### RECORDS SUPPLIED
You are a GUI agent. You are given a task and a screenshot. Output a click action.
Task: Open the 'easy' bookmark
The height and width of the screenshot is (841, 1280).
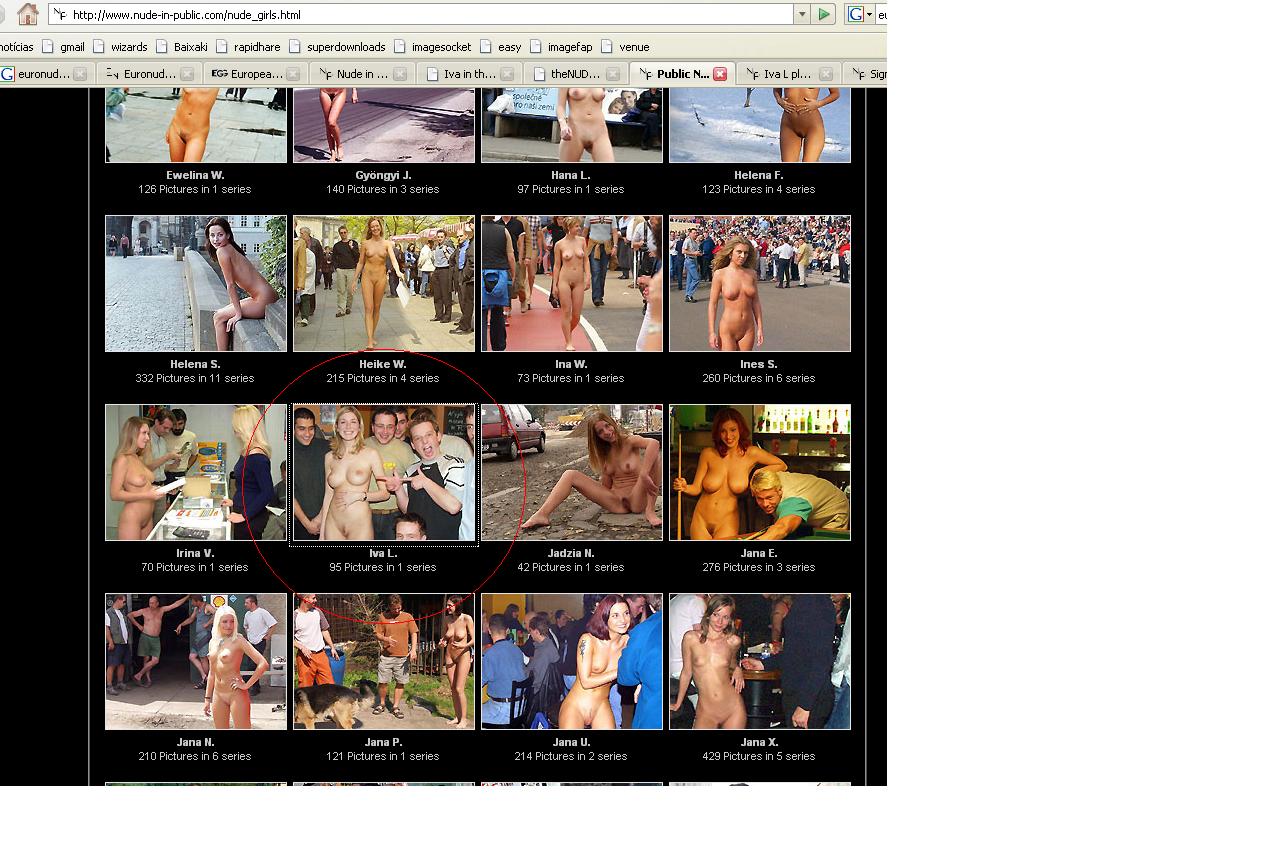click(509, 47)
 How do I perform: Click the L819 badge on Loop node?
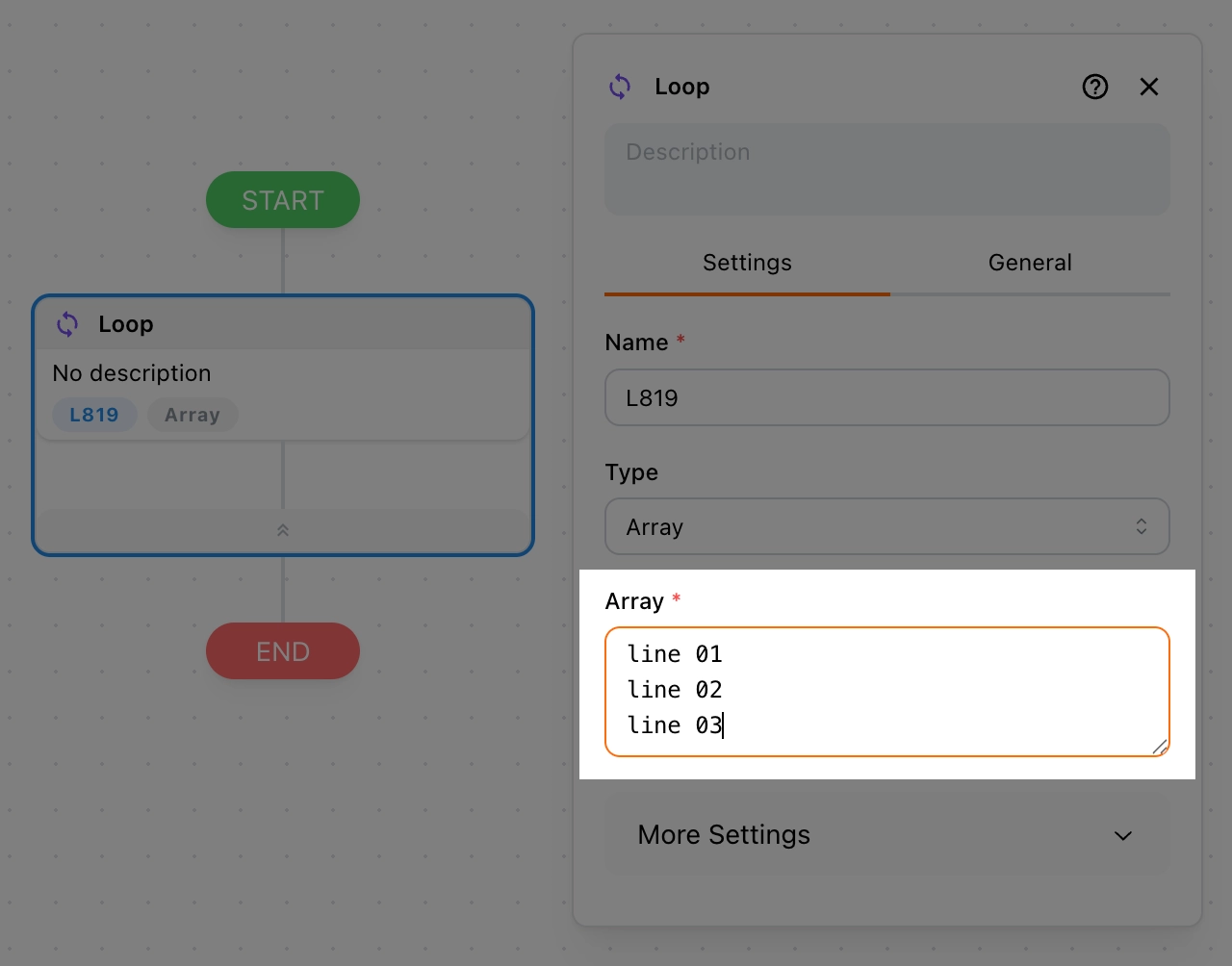[x=94, y=415]
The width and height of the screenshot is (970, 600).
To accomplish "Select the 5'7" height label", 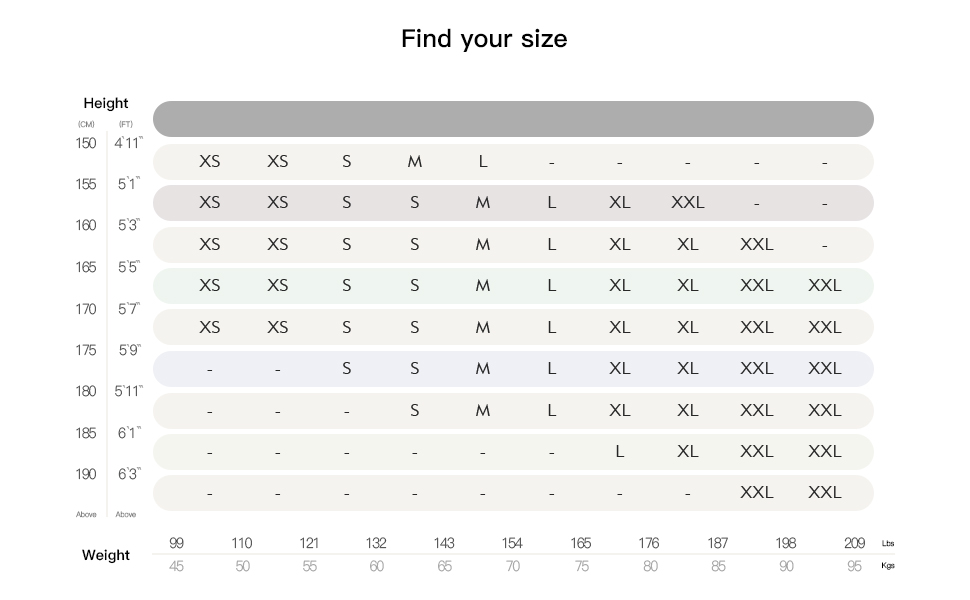I will tap(128, 309).
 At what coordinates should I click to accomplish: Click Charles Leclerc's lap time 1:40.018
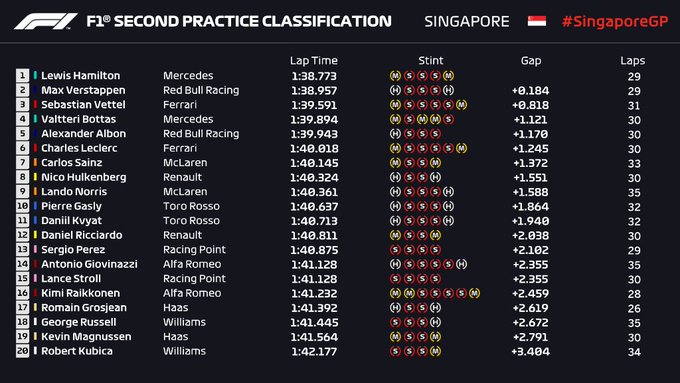pos(314,148)
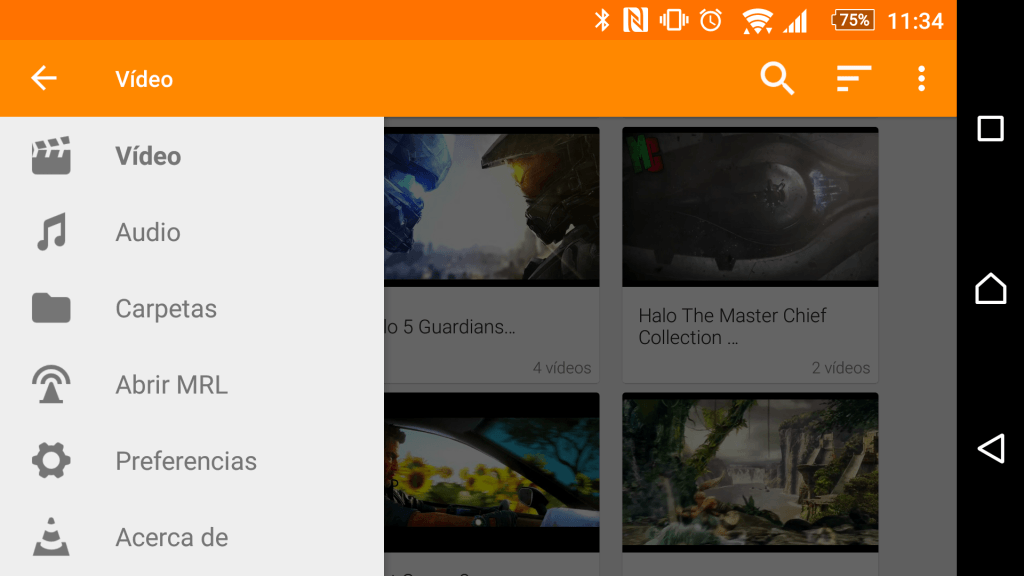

### WORK REQUEST
Please repeat the lines that run from the one holding "At what coordinates" to the last line of the material, both included, exactly and without pictures.

### EXERCISE ANSWER
 At what coordinates should I click to accomplish: Click Charles Leclerc's lap time 1:40.018
pos(314,148)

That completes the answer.